Another neat trick with tunnels that we’ve used at Zapier is as a way to test features that require receiving callbacks from 3rd party services. Specifying localhost:8000 as the callback URL doesn’t always work when testing something like an OAuth2 flow or inbound webhooks, so having a publicly hosted URL that then tunnels to your machine makes it painless to build locally.

Mad Scientist

Let me say upfront that this is not something we do regularly at Zapier, nor would I exactly recommend it. However, it was too much fun cobbling this solution together to not mention it here.

At one of the Zapier retreats, a coworker and I were jamming on a project together in-person and we wanted to setup a paired programming work station. The problem was that we had two laptops, no external mice or keyboards, and no extra monitors. What are a couple devs to do?

Our scrappy solution was to use rsync. We setup a cron job running a bash script every second on one of the laptops that did the following:

  1. Pull files from the remote laptop, skipping files that had been modified more recently on the local system
  2. Push files to the remote laptop from the local laptop, preserving modified times so the systems are in sync

As long as we were a little careful with saving, we could work on files together, keeping up-to-date with each other's changes. Having two separate machines had an added benefit that one of us could go make a change to the backend while the other updated the frontend code, giving true parallel output. We could also each run the server locally, allowing us to click through the site independently when we wanted to chase down different edge cases.

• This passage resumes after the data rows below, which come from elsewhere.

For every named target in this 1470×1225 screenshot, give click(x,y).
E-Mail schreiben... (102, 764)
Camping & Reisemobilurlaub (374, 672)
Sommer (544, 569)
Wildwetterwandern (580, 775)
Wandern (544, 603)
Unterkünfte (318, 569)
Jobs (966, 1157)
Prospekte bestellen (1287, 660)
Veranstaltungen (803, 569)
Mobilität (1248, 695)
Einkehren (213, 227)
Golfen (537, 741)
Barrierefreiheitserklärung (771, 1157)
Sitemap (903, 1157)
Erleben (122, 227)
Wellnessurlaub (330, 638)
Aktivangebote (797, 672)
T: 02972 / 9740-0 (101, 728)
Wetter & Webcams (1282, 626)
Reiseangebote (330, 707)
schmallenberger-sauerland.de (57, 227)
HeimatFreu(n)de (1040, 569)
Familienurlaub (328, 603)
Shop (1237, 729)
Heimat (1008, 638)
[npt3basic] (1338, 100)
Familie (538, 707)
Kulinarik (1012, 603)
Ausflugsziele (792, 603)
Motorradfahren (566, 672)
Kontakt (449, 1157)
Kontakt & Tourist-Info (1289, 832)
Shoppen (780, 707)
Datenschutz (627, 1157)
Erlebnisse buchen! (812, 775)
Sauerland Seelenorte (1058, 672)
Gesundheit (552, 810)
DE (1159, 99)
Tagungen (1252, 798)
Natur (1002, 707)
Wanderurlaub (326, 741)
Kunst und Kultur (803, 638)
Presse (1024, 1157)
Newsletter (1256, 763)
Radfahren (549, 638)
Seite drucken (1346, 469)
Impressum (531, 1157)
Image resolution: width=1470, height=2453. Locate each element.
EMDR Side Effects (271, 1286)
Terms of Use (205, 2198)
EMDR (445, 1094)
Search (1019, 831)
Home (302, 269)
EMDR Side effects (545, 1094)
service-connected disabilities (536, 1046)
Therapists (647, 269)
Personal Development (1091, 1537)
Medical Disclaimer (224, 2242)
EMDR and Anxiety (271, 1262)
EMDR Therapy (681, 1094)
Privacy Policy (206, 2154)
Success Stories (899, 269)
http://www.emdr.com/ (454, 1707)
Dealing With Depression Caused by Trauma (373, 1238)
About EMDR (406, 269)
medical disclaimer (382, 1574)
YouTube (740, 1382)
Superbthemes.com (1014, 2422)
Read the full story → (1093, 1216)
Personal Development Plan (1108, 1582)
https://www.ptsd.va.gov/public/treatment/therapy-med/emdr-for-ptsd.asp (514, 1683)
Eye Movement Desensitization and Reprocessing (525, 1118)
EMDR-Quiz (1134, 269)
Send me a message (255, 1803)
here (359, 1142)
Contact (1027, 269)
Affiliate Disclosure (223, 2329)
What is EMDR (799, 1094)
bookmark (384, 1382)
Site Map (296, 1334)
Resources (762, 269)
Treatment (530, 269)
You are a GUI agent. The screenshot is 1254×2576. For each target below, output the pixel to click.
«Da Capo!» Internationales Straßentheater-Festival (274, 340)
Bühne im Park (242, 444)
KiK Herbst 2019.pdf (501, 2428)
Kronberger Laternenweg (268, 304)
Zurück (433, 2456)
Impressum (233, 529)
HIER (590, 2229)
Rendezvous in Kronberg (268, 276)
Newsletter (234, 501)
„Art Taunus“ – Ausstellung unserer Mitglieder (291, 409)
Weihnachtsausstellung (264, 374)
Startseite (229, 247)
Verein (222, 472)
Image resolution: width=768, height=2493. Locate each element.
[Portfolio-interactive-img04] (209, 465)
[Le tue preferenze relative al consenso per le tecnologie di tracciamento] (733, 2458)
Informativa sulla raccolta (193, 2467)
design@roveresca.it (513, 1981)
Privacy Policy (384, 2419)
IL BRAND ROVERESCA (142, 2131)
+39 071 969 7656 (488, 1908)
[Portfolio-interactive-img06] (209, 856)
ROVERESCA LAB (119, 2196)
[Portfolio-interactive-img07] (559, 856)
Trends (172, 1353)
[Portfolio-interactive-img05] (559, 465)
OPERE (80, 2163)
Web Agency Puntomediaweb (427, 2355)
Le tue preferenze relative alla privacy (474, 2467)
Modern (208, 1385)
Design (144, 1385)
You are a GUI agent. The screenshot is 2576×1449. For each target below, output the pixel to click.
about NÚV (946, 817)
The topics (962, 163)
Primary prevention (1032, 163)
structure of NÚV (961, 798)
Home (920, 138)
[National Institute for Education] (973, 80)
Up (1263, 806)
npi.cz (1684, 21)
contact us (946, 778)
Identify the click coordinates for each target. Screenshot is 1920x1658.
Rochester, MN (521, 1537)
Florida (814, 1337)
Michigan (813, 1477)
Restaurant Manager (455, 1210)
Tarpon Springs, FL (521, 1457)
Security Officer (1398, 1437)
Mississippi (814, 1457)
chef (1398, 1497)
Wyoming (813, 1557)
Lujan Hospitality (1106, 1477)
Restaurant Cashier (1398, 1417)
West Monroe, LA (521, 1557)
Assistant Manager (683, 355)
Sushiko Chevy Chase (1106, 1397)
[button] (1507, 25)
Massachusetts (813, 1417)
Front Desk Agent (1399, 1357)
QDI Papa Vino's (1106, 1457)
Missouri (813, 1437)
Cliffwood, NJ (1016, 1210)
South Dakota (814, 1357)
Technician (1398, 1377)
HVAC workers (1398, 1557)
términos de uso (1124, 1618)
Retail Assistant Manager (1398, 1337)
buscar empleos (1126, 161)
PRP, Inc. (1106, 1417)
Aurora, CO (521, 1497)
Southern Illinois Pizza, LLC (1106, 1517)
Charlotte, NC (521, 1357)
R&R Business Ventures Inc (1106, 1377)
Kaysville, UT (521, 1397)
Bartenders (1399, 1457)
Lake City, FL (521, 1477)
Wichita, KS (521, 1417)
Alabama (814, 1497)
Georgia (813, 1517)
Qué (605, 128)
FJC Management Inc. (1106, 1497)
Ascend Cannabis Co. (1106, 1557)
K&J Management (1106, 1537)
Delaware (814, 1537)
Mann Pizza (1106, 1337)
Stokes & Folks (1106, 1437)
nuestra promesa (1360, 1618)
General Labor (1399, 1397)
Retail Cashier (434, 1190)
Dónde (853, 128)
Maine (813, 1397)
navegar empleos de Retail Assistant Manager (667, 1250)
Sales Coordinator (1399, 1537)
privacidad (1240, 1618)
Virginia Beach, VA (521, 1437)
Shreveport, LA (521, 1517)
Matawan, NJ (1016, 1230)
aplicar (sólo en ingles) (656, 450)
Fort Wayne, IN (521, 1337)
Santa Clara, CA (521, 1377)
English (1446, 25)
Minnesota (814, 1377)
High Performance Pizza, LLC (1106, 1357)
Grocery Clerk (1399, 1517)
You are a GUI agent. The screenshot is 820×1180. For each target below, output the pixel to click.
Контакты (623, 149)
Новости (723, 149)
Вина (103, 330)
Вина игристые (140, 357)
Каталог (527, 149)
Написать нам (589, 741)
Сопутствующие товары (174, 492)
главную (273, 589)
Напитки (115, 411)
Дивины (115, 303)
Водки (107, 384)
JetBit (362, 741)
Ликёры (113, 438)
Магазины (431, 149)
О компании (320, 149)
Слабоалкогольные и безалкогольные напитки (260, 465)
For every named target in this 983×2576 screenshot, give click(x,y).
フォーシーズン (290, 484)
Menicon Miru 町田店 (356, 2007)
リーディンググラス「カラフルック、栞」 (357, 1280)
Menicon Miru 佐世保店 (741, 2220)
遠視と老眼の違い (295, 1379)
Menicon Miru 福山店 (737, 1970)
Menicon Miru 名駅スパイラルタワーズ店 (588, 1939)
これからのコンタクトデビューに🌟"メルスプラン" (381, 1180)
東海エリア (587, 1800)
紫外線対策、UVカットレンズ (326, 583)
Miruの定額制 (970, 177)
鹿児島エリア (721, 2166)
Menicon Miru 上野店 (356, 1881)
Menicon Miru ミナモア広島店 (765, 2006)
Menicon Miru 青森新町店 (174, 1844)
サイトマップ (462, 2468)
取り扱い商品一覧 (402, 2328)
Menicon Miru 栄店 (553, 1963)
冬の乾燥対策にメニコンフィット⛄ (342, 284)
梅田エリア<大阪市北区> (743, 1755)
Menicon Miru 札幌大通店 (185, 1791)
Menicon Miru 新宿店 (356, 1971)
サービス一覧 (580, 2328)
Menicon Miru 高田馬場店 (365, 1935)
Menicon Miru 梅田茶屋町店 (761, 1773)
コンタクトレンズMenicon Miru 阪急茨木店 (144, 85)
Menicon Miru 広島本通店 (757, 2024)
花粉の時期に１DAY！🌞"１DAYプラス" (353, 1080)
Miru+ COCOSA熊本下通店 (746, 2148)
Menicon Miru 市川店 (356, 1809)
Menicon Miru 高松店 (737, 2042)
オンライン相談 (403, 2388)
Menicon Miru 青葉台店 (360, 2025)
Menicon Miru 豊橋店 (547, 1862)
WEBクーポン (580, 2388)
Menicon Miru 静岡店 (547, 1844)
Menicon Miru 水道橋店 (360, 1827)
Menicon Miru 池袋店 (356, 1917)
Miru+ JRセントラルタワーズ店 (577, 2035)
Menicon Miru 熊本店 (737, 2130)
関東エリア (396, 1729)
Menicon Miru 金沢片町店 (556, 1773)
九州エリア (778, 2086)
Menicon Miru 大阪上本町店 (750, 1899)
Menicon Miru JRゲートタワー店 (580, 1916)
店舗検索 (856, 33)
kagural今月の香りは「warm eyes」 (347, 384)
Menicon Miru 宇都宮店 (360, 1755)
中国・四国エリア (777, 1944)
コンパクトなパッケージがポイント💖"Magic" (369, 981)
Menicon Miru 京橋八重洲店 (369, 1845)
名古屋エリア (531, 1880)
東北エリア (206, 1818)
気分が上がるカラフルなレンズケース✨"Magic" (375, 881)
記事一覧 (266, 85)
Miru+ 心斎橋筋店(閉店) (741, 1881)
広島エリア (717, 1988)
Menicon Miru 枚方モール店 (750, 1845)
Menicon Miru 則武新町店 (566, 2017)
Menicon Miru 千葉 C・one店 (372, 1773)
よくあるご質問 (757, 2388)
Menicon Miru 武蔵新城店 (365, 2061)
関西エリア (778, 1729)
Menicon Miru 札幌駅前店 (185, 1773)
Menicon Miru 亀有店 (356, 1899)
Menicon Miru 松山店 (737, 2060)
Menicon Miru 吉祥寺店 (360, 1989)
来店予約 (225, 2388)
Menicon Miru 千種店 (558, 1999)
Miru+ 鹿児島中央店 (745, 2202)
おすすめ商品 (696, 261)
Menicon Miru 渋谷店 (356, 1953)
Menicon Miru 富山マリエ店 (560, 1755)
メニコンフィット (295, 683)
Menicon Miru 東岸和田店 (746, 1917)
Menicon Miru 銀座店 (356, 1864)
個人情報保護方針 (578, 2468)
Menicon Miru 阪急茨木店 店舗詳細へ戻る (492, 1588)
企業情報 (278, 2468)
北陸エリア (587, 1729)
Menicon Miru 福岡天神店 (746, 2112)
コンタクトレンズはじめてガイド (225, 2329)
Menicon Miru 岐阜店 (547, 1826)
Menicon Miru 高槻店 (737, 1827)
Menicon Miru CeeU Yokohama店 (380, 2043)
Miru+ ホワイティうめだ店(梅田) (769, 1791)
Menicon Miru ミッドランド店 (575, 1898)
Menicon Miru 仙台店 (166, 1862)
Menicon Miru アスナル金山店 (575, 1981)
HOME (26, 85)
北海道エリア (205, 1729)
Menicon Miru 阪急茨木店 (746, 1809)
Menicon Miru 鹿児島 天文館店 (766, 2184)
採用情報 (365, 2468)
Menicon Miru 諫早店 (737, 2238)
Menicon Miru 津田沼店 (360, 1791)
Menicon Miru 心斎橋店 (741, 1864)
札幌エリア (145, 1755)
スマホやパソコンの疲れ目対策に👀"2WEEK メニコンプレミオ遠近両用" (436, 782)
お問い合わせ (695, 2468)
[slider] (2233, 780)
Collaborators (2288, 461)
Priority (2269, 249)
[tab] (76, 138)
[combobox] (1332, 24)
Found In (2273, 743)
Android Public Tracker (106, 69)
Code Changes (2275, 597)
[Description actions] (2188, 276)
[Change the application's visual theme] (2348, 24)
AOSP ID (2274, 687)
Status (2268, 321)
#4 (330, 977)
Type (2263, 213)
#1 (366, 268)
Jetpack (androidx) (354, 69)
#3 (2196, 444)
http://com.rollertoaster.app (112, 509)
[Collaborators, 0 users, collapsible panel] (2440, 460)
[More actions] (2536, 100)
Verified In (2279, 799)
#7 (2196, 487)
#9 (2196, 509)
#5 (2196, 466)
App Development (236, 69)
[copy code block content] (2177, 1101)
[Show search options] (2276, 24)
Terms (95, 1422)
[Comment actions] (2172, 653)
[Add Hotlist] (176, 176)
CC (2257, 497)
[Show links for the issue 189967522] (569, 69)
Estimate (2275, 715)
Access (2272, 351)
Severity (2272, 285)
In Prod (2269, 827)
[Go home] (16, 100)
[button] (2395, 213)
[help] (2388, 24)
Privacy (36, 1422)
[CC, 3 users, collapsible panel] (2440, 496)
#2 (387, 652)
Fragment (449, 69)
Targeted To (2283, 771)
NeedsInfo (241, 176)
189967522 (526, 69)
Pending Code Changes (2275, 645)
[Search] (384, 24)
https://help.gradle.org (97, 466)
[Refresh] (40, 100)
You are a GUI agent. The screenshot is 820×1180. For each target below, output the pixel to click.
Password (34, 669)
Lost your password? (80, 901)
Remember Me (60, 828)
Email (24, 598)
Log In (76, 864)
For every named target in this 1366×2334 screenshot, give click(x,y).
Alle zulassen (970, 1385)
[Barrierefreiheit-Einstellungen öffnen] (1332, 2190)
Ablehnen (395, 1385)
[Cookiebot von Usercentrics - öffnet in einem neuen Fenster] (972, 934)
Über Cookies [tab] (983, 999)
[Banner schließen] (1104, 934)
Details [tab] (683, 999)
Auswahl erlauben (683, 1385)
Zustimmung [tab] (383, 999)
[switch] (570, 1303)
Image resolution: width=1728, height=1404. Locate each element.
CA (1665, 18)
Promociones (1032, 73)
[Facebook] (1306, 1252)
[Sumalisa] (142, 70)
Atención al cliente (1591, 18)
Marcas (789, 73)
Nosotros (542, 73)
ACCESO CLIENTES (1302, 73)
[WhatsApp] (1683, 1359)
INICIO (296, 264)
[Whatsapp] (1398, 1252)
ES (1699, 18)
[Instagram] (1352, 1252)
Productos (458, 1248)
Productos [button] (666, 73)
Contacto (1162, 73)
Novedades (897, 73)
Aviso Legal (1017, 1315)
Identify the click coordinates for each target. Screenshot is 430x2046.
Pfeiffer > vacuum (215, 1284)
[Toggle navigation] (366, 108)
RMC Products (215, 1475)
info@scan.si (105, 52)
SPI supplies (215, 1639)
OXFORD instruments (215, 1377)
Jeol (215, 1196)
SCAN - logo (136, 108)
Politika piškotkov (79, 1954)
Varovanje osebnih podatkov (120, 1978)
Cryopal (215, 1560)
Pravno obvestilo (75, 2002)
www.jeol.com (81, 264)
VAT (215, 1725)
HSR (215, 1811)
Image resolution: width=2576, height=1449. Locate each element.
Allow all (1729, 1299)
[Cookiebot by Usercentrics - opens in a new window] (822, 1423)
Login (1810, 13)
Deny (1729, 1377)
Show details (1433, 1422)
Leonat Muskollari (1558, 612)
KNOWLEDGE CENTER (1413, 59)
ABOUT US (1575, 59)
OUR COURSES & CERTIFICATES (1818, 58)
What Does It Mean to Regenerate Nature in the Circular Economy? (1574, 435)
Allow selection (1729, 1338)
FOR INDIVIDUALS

While I may not be able to have a typical whiteboarding session with a teammate–I’ve tried drawing with a trackpad, I’m terrible at it–the benefits of remote work are far greater than the drawbacks. The technology behind these tools is always improving, reducing the friction of a virtual office. And who knows what the future holds in terms of new concepts for how to collaborate. In a few years maybe I’ll be able to put on a VR headset and draw on a virtual whiteboard with a marker in hand.